EXERCISE INSTRUCTIONS:
Filter these entries so that only lines with the word "Given" remain.

RECORDS SHOWN:
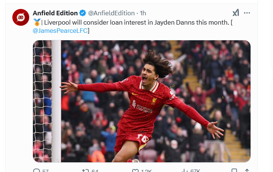273x172 pixels.
Task: Click the blue verified checkmark badge
Action: click(x=82, y=13)
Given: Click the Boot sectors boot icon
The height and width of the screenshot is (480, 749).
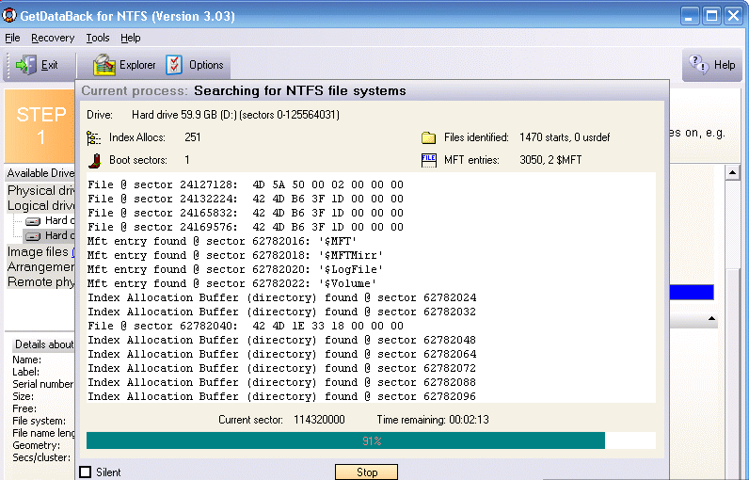Looking at the screenshot, I should (x=93, y=160).
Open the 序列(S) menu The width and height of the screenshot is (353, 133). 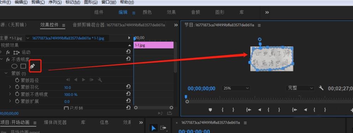coord(55,2)
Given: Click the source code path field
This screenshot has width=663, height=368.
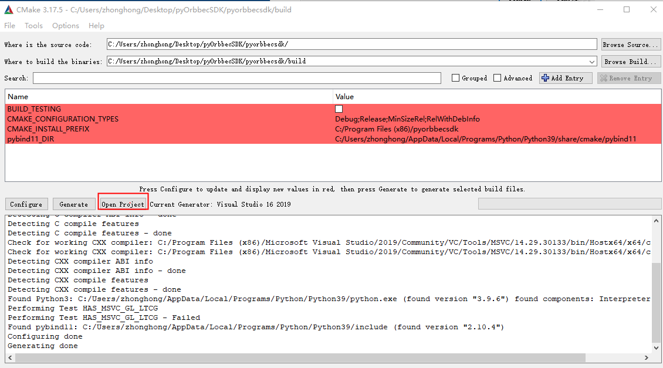Looking at the screenshot, I should (x=351, y=45).
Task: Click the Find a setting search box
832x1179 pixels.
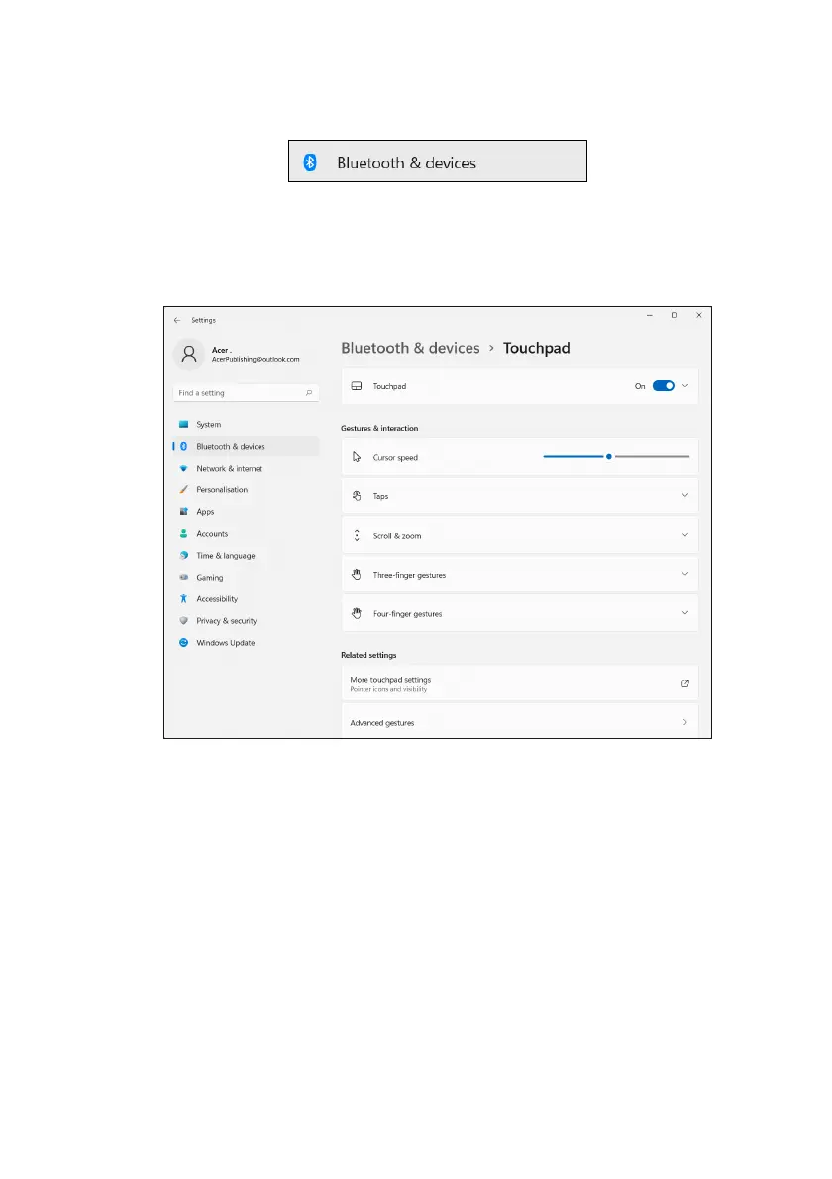Action: pos(240,393)
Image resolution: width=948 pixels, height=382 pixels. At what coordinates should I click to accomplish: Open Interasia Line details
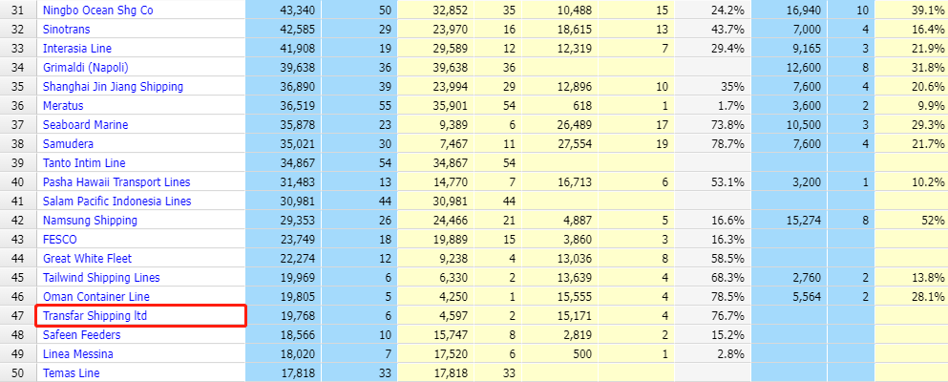(x=78, y=49)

FINISHED TASK:
Given: Click the Boot sectors boot icon
Given: Click the source code path field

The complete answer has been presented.